[START Entries supplied]
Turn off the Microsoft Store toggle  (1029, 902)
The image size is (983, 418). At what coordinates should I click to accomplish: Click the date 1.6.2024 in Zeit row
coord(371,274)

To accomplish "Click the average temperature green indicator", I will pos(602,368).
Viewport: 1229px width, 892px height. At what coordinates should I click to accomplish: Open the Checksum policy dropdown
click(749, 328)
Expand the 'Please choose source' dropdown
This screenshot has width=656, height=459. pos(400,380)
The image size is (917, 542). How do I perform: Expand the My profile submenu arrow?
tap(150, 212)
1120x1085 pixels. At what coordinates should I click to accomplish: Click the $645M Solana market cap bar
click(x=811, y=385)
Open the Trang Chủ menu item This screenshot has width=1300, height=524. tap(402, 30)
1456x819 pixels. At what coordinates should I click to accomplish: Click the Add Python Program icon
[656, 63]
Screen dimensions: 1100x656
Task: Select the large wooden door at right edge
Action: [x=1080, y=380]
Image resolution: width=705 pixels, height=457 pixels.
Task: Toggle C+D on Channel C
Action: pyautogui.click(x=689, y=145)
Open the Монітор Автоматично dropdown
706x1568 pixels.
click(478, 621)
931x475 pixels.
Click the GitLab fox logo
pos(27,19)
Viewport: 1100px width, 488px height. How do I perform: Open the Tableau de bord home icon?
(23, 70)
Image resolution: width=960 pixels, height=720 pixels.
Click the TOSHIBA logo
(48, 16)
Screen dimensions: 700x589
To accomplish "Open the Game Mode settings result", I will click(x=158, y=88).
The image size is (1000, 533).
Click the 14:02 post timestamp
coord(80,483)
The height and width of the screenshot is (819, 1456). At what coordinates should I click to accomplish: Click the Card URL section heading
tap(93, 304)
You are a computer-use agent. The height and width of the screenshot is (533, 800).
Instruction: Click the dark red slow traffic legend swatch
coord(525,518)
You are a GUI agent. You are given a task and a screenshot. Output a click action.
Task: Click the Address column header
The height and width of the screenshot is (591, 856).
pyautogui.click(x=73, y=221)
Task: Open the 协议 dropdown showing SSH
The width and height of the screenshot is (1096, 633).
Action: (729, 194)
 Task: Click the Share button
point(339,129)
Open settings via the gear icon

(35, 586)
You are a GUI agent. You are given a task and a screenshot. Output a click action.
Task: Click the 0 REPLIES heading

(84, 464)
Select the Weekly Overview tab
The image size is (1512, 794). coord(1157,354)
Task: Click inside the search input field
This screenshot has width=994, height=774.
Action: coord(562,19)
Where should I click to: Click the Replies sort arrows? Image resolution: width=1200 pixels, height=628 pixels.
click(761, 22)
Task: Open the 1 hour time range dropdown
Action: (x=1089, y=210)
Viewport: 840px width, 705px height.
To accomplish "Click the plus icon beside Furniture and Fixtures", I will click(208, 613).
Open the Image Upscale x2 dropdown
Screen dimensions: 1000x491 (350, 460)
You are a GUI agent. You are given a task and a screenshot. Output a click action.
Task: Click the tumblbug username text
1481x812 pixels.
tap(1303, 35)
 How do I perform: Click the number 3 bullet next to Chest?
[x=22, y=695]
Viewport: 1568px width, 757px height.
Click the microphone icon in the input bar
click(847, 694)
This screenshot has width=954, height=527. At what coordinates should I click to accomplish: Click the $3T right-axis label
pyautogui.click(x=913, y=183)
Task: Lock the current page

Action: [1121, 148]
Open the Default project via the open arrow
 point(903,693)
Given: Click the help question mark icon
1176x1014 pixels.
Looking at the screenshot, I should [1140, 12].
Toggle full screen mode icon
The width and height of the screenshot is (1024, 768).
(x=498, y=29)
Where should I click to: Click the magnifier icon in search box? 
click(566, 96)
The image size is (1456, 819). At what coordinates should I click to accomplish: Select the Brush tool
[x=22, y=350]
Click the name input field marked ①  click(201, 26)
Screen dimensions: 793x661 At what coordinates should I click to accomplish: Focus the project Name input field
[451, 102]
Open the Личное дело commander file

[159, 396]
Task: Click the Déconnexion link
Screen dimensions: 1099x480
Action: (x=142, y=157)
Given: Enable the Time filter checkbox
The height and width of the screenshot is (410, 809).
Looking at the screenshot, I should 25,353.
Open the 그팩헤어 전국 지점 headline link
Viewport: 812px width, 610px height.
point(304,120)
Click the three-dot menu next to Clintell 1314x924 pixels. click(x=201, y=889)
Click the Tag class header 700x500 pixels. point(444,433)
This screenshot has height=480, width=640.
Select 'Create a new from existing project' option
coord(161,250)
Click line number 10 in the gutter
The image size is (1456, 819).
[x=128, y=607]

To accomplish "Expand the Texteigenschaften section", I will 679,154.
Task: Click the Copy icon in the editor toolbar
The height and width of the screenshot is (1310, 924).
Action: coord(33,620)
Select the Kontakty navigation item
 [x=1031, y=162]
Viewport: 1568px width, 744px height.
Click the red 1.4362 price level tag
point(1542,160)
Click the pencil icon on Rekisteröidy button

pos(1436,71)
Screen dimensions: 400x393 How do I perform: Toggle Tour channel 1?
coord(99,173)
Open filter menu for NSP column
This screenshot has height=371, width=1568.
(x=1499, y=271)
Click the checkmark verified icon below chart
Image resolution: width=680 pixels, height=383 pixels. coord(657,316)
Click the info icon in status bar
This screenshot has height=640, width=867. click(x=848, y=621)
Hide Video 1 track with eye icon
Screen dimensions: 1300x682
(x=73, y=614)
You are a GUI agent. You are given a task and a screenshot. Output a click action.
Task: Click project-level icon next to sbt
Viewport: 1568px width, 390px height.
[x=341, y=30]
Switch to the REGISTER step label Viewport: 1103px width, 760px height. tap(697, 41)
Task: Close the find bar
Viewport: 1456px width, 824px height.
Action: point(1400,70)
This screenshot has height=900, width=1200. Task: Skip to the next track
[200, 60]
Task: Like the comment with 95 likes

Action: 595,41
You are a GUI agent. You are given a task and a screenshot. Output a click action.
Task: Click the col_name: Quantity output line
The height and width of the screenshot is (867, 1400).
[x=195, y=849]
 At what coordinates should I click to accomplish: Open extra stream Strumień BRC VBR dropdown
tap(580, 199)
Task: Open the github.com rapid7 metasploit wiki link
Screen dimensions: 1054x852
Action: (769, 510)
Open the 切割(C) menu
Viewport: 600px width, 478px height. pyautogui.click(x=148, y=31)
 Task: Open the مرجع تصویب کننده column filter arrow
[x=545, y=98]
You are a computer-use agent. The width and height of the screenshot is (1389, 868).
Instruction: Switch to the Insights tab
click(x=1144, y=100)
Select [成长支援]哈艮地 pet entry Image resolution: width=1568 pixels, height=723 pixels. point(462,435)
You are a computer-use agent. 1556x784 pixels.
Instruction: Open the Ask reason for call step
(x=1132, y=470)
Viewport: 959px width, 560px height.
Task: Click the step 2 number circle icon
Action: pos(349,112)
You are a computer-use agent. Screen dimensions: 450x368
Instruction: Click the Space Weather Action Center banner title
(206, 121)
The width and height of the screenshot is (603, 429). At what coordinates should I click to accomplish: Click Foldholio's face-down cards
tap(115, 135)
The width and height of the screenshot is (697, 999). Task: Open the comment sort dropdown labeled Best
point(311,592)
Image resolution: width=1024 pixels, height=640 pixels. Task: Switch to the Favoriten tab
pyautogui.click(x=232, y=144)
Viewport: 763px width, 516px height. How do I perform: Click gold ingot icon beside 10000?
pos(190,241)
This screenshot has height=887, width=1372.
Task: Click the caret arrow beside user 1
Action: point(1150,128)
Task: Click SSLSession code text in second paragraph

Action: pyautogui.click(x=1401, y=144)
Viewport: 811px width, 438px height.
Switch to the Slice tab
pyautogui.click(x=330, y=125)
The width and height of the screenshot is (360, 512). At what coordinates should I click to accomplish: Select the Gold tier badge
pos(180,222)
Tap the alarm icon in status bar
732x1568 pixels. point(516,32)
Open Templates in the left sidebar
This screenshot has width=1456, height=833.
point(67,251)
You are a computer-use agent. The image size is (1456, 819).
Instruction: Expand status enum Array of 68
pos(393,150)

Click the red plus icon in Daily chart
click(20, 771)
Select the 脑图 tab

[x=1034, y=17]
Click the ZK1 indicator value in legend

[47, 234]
[END Entries supplied]
What you are asked to do:
Recast the listing lines from the one containing "You are a computer-use agent. The width" through the one containing "point(67,251)", both included, as a Markdown table with an Index column numbering the rows and a Line column holding each line. Omit blank lines.

Answer:
| Index | Line |
|---|---|
| 1 | You are a computer-use agent. The width and height of the screenshot is (1389, 868). |
| 2 | Instruction: Switch to the Insights tab |
| 3 | click(x=1144, y=100) |
| 4 | Select [成长支援]哈艮地 pet entry Image resolution: width=1568 pixels, height=723 pixels. point(462,435) |
| 5 | You are a computer-use agent. 1556x784 pixels. |
| 6 | Instruction: Open the Ask reason for call step |
| 7 | (x=1132, y=470) |
| 8 | Viewport: 959px width, 560px height. |
| 9 | Task: Click the step 2 number circle icon |
| 10 | Action: pos(349,112) |
| 11 | You are a computer-use agent. Screen dimensions: 450x368 |
| 12 | Instruction: Click the Space Weather Action Center banner title |
| 13 | (206, 121) |
| 14 | The width and height of the screenshot is (603, 429). At what coordinates should I click to accomplish: Click Foldholio's face-down cards |
| 15 | tap(115, 135) |
| 16 | The width and height of the screenshot is (697, 999). Task: Open the comment sort dropdown labeled Best |
| 17 | point(311,592) |
| 18 | Image resolution: width=1024 pixels, height=640 pixels. Task: Switch to the Favoriten tab |
| 19 | pyautogui.click(x=232, y=144) |
| 20 | Viewport: 763px width, 516px height. How do I perform: Click gold ingot icon beside 10000? |
| 21 | pos(190,241) |
| 22 | This screenshot has height=887, width=1372. |
| 23 | Task: Click the caret arrow beside user 1 |
| 24 | Action: point(1150,128) |
| 25 | Task: Click SSLSession code text in second paragraph |
| 26 | Action: pyautogui.click(x=1401, y=144) |
| 27 | Viewport: 811px width, 438px height. |
| 28 | Switch to the Slice tab |
| 29 | pyautogui.click(x=330, y=125) |
| 30 | The width and height of the screenshot is (360, 512). At what coordinates should I click to accomplish: Select the Gold tier badge |
| 31 | pos(180,222) |
| 32 | Tap the alarm icon in status bar |
| 33 | 732x1568 pixels. point(516,32) |
| 34 | Open Templates in the left sidebar |
| 35 | This screenshot has width=1456, height=833. |
| 36 | point(67,251) |